**WHAT YOU ARE ASKED TO DO**
Your reply should be one number, which is how many lines in the listing below contain "computer".

**GIVEN DATA**

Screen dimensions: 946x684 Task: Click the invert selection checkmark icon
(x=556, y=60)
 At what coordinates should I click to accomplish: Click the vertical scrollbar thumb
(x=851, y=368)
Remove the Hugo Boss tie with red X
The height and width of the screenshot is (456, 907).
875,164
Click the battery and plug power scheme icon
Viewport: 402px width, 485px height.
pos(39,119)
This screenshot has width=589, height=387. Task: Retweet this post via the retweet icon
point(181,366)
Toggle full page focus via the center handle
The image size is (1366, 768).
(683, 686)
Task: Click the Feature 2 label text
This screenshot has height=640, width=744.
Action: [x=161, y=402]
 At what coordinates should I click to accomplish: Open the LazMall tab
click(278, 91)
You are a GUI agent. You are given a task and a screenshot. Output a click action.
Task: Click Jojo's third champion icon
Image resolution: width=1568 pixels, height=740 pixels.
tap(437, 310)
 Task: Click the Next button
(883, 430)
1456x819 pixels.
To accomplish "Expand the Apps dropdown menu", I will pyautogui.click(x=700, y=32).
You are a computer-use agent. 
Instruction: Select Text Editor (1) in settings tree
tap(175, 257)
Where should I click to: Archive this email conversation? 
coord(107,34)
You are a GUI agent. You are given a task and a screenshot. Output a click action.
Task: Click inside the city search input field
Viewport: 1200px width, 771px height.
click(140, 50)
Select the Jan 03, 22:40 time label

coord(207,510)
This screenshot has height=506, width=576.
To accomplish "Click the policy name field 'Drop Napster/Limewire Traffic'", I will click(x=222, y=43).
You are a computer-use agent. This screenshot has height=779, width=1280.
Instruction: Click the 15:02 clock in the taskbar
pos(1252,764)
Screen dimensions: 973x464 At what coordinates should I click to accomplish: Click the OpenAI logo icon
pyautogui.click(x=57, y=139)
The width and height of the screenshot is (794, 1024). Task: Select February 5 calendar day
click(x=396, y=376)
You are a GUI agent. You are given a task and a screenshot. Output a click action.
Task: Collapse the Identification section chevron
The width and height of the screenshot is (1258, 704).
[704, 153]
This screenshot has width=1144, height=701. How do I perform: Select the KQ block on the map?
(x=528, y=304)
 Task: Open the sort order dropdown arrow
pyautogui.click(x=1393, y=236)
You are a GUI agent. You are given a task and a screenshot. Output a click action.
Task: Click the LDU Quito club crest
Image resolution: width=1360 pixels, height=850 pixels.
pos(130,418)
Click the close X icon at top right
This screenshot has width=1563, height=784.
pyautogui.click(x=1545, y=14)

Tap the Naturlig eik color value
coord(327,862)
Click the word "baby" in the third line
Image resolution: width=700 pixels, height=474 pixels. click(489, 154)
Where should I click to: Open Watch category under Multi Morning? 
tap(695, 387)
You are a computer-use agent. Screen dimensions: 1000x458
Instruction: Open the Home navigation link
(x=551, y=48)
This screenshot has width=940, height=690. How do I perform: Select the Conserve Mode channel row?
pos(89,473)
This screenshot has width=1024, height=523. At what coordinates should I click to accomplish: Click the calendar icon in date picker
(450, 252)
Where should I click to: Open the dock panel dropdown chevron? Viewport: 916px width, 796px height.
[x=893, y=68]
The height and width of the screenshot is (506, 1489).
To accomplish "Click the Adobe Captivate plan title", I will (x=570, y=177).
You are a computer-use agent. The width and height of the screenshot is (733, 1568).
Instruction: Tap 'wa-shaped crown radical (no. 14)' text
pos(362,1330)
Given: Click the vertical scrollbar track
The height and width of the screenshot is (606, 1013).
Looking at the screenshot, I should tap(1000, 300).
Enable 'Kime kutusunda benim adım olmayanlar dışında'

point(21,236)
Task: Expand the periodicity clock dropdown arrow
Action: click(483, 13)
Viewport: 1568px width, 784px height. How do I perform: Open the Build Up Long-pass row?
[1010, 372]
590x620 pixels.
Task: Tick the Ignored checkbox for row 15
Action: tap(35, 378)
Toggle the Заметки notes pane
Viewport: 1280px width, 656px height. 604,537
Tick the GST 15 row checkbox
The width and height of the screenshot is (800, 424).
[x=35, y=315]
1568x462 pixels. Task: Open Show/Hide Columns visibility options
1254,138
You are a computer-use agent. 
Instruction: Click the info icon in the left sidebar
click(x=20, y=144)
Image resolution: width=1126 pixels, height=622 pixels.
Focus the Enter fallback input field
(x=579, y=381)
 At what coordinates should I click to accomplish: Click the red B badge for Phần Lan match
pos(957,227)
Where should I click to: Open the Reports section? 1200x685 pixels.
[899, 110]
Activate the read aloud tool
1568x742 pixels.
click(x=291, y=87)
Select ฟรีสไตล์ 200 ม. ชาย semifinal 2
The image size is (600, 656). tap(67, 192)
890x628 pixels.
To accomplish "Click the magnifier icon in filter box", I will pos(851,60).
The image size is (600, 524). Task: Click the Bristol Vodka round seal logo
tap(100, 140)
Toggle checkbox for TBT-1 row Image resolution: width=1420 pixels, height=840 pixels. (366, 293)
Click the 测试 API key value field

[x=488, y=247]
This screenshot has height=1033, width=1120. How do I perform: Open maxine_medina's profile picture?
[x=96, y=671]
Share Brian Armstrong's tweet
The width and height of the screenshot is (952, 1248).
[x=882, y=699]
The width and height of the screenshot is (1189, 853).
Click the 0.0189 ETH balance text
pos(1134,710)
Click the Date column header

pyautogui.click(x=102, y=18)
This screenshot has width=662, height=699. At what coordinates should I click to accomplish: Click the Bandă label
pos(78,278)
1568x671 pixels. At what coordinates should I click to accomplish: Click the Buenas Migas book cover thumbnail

**SOLUTION FOR THIS TASK**
5